▸ WHAT NEEDS TO BE DONE:
Check every line of the data below for the word "Support". Copy the ones that have it.

╔══

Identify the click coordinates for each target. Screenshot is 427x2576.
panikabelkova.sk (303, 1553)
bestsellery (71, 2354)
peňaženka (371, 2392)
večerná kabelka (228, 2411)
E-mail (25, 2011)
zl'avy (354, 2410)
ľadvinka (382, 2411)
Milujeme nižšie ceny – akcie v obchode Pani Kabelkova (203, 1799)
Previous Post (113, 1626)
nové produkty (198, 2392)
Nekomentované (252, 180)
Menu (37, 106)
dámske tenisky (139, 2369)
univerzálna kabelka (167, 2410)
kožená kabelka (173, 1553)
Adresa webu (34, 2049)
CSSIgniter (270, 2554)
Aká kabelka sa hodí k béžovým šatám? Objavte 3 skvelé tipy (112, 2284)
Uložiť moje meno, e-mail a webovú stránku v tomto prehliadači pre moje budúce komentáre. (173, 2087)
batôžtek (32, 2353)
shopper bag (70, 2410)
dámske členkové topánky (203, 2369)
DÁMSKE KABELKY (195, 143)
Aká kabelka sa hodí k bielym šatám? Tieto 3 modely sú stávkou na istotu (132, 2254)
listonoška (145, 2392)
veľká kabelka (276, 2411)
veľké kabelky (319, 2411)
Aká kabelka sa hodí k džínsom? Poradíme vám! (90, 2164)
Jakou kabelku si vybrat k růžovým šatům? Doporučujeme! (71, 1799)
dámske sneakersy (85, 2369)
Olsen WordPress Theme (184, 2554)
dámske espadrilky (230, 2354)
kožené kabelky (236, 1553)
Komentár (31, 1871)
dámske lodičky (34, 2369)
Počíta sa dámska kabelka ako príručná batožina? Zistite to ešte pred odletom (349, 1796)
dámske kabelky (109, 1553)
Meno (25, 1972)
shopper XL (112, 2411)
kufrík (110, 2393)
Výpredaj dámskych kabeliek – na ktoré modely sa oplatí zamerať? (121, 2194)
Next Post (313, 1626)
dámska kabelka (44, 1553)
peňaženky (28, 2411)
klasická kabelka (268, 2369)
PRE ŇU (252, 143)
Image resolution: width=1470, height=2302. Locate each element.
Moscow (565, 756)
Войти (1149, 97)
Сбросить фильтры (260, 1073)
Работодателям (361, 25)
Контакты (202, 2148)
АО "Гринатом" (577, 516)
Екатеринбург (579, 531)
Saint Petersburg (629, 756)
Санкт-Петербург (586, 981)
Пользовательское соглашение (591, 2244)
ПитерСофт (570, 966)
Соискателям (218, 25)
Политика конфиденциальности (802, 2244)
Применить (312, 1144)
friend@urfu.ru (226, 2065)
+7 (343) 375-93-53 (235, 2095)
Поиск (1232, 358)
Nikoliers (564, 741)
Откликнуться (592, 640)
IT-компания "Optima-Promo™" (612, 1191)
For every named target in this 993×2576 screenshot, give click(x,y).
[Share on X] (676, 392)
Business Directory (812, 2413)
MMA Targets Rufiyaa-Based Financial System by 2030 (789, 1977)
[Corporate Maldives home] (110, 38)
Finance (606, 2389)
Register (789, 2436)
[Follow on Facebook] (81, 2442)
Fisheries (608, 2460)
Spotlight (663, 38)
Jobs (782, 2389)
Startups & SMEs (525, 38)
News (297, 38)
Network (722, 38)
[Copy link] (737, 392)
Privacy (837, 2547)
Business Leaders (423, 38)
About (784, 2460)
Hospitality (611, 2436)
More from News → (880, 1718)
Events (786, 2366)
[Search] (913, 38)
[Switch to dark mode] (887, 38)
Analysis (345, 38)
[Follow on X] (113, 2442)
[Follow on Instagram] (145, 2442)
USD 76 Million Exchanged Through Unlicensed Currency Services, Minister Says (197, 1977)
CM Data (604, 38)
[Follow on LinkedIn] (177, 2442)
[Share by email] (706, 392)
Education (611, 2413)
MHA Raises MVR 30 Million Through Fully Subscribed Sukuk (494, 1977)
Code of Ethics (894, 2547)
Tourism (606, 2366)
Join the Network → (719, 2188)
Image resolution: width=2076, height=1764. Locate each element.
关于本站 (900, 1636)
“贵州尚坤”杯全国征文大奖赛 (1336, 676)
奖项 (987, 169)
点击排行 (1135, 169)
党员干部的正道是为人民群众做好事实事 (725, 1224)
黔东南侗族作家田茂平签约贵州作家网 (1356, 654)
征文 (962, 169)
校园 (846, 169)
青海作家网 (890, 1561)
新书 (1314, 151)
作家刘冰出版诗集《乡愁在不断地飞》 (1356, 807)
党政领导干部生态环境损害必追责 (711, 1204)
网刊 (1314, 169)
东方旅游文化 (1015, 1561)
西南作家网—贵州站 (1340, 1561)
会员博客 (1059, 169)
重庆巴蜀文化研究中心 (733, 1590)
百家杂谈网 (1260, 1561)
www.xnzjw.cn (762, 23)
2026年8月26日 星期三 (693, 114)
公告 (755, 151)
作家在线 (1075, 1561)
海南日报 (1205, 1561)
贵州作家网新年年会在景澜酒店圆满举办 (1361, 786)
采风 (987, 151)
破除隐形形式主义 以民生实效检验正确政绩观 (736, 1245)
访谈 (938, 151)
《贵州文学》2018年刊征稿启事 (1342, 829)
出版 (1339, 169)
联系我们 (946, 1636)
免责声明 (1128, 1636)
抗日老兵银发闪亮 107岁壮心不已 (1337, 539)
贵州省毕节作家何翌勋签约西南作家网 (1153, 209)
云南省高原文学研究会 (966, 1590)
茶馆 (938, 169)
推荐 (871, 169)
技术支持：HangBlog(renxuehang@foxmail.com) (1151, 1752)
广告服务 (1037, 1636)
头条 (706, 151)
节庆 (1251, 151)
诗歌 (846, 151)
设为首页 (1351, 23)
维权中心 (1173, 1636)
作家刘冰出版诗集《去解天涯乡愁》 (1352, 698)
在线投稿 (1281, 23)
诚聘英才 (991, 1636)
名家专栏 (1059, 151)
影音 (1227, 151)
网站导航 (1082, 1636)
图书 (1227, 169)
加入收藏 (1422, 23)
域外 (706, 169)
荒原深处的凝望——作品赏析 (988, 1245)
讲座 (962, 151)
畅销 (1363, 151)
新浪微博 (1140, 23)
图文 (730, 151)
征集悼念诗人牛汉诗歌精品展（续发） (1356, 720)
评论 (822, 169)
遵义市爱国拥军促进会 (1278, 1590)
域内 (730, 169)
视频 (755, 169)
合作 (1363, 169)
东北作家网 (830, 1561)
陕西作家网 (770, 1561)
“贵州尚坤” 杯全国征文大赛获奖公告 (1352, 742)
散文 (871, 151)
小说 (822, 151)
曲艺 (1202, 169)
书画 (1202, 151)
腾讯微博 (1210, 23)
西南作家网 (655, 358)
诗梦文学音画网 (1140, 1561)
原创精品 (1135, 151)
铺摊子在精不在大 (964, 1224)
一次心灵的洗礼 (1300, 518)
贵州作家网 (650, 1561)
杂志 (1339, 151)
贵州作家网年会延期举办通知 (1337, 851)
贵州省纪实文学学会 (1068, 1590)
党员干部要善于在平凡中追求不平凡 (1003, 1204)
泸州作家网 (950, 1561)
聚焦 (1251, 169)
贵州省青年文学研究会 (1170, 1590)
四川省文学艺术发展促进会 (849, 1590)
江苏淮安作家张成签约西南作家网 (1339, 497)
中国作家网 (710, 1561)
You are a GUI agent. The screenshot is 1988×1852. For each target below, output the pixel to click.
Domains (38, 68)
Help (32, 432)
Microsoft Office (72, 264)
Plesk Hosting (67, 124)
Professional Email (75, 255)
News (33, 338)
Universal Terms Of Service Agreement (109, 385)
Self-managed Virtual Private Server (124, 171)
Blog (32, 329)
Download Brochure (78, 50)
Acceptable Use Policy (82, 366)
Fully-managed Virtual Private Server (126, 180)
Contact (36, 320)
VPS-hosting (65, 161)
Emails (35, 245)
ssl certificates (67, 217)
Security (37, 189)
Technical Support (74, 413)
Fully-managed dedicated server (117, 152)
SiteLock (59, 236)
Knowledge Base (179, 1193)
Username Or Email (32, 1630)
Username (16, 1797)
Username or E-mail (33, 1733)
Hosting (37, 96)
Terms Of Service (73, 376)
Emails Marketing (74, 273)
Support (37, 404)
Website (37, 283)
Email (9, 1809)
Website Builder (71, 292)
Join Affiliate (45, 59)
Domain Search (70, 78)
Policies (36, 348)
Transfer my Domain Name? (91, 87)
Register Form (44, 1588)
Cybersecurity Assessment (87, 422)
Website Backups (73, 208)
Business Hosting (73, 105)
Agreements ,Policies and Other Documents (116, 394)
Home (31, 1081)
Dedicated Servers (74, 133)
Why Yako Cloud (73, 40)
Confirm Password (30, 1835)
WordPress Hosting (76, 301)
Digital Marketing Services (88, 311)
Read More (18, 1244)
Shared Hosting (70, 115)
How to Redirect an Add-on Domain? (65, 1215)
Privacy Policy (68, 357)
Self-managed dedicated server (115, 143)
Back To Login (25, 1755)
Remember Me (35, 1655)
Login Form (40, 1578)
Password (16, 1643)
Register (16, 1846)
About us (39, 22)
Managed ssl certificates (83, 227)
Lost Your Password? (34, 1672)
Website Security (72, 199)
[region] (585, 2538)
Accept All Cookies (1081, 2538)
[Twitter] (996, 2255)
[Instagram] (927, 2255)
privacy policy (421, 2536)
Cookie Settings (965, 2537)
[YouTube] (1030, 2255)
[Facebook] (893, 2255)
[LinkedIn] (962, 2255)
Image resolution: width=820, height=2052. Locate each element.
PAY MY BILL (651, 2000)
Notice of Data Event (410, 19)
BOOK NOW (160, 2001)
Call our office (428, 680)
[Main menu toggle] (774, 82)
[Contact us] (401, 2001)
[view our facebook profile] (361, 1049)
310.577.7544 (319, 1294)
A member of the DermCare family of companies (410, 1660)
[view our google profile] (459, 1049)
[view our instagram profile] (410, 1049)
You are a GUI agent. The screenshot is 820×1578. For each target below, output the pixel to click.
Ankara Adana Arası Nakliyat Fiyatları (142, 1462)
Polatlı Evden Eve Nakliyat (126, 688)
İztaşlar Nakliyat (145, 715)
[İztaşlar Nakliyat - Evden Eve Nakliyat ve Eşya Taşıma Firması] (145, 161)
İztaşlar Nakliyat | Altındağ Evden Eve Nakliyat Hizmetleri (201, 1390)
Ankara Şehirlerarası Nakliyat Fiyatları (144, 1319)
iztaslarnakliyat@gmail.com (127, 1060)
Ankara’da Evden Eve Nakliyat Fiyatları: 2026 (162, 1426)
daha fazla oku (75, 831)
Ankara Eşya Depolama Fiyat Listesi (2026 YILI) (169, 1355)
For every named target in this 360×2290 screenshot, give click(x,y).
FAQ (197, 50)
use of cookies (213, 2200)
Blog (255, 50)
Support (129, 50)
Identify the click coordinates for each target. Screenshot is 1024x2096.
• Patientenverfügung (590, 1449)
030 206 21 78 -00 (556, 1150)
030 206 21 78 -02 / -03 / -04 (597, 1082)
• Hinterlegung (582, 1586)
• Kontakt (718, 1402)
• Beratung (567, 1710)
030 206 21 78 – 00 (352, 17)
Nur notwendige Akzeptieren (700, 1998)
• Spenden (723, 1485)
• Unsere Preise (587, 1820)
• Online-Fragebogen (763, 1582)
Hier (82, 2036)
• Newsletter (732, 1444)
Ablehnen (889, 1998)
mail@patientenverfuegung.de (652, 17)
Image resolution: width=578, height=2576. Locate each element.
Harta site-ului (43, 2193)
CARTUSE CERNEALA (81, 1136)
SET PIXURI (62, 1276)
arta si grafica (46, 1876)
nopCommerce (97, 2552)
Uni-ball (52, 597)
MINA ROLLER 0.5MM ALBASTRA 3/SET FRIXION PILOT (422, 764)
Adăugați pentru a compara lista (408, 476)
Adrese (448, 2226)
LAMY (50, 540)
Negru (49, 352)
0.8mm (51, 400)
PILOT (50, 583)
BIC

╚══

▸ SOLUTION TO THIS TASK:
Technical Support (74, 413)
Support (37, 404)
Support (129, 50)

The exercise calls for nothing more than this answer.